Mercures
Suzanne
"Rencontrons-nous !"
Il y a des festivals essentiels, qui donnent à voir des formes que justement on ne voit nulle part ailleurs et qui nourrissent ainsi la diversité de notre regard, des festivals qui, malgré les conditions imposées par la pandémie, décident de se maintenir au risque de mettre en péril leur équilibre financier déjà précaire. JERK OFF est de ceux-là et depuis 13 ans déjà. Cette année, il s’ouvre sur une proposition du groupe SUZANNE. SUZANNE, participe de cette nouvelle génération de collectifs qui ont bien compris que le modèle économique de la danse contemporaine en France est en train de changer : on ne peut plus créer en comptant sur une diffusion réduite à peau de chagrin dans les lieux consacrés à la danse, il faut se rapprocher de l’art contemporain, investir les galeries, les musées et les centres d’art, en adopter le discours, et multiplier sa présence sur les réseaux sociaux à coup de visuels et vidéo. En ce sens, il faudrait les comparer à (LA)HORDE et leur souhaiter le même destin.

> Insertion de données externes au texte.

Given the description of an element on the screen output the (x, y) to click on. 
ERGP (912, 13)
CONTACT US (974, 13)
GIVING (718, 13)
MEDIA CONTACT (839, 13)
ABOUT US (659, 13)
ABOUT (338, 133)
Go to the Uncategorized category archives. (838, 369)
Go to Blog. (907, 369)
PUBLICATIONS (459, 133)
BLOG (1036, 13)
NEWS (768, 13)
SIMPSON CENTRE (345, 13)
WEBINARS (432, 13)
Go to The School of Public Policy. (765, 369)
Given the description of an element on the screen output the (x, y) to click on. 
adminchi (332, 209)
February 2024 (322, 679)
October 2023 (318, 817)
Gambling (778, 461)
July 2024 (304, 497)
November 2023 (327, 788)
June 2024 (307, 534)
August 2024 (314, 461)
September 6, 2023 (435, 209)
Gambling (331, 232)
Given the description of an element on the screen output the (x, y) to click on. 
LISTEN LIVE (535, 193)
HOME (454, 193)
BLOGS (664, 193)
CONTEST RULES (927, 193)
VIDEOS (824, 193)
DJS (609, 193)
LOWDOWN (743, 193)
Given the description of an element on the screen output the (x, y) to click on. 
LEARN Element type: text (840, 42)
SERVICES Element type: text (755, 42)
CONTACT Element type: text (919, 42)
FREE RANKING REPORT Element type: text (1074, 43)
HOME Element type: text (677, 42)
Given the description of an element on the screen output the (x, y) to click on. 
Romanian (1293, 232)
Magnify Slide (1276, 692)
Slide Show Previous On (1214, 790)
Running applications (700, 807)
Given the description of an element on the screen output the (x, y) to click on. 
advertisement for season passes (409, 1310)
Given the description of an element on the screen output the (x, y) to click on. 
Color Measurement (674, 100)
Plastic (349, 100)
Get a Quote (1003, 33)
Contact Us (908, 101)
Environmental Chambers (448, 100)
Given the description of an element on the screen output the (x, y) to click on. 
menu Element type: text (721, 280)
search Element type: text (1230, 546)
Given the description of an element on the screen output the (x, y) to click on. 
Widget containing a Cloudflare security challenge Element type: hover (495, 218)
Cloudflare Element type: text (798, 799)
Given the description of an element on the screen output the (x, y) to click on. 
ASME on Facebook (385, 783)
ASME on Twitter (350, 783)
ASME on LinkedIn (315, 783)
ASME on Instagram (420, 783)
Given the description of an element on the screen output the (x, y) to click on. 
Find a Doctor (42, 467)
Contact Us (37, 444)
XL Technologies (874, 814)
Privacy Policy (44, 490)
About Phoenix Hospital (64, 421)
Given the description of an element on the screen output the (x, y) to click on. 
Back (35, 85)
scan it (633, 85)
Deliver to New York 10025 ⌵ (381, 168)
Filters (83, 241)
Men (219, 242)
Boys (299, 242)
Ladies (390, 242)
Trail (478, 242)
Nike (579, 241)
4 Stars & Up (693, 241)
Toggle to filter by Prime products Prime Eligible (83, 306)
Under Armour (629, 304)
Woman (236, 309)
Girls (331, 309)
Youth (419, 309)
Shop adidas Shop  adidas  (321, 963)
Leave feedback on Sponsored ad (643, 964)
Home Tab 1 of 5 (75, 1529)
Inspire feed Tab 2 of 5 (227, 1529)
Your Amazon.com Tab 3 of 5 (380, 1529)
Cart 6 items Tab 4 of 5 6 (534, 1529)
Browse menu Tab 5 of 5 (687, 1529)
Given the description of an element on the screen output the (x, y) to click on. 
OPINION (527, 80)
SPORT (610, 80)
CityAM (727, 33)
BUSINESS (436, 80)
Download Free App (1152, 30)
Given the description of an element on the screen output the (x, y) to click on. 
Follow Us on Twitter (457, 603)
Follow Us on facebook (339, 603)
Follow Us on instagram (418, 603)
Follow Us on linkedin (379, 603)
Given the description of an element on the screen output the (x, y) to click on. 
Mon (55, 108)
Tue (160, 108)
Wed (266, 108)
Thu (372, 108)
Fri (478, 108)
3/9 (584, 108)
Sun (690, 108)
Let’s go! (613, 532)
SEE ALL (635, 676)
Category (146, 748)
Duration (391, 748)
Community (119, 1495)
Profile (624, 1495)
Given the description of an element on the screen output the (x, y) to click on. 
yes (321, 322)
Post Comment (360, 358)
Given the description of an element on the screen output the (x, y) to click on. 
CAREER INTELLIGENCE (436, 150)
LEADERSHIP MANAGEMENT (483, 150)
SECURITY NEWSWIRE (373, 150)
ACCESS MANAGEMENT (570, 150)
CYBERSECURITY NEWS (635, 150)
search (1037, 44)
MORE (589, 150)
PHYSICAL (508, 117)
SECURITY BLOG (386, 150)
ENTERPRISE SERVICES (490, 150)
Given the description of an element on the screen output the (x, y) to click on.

SUZANNE a la particularité de travailler l’unisson, le ballet. C’était déjà le cas dans STATU, c’est encore le cas dans MERCURES. Cette forme qu’ils poussent jusqu’à l’épuisement, leur permet à partir de gestes simples de voir émerger des individualités au moment où des erreurs, des scories ne manquent pas d’advenir. Plutôt que de chercher l’excellence, la prouesse technique d’un mouvement, ils sont en quête d’une humanité qui sourit de ses manquements. Une humanité qui en appelle ici à la rencontre, alors même que la salle entière est masquée, alors même que chaque interprète semble respecter sur scène la distanciation sociale, adéquation parfaite du projet à notre quotidien. L’injonction « rencontrons-nous » scandée durant tout le spectacle se retrouve comme démembrée, lettre par lettre, geste par geste, corps isolés les uns des autres comme des monades leibniziennes, face à un public tapi dans l’ombre, tenu au silence par la convention théâtrale. Tour à tour militaire, mécanique, folklorique ou digne d’un cours de fitness, la danse se complexifie sans jamais parvenir à nous réunir. C’est ce qui pourrait décevoir. Comme un aveu d’échec, laissant un goût d’inachevé. Mais c’est peut-être bien parce que le travail reste à faire, hors plateau. SUZANNE a le mérite de poser des questions, pas forcément d’y répondre, et nous offre ainsi, en proposant des projets qui débordent dans nos vies, la possibilité de n’être pas qu’un spectateur consommateur.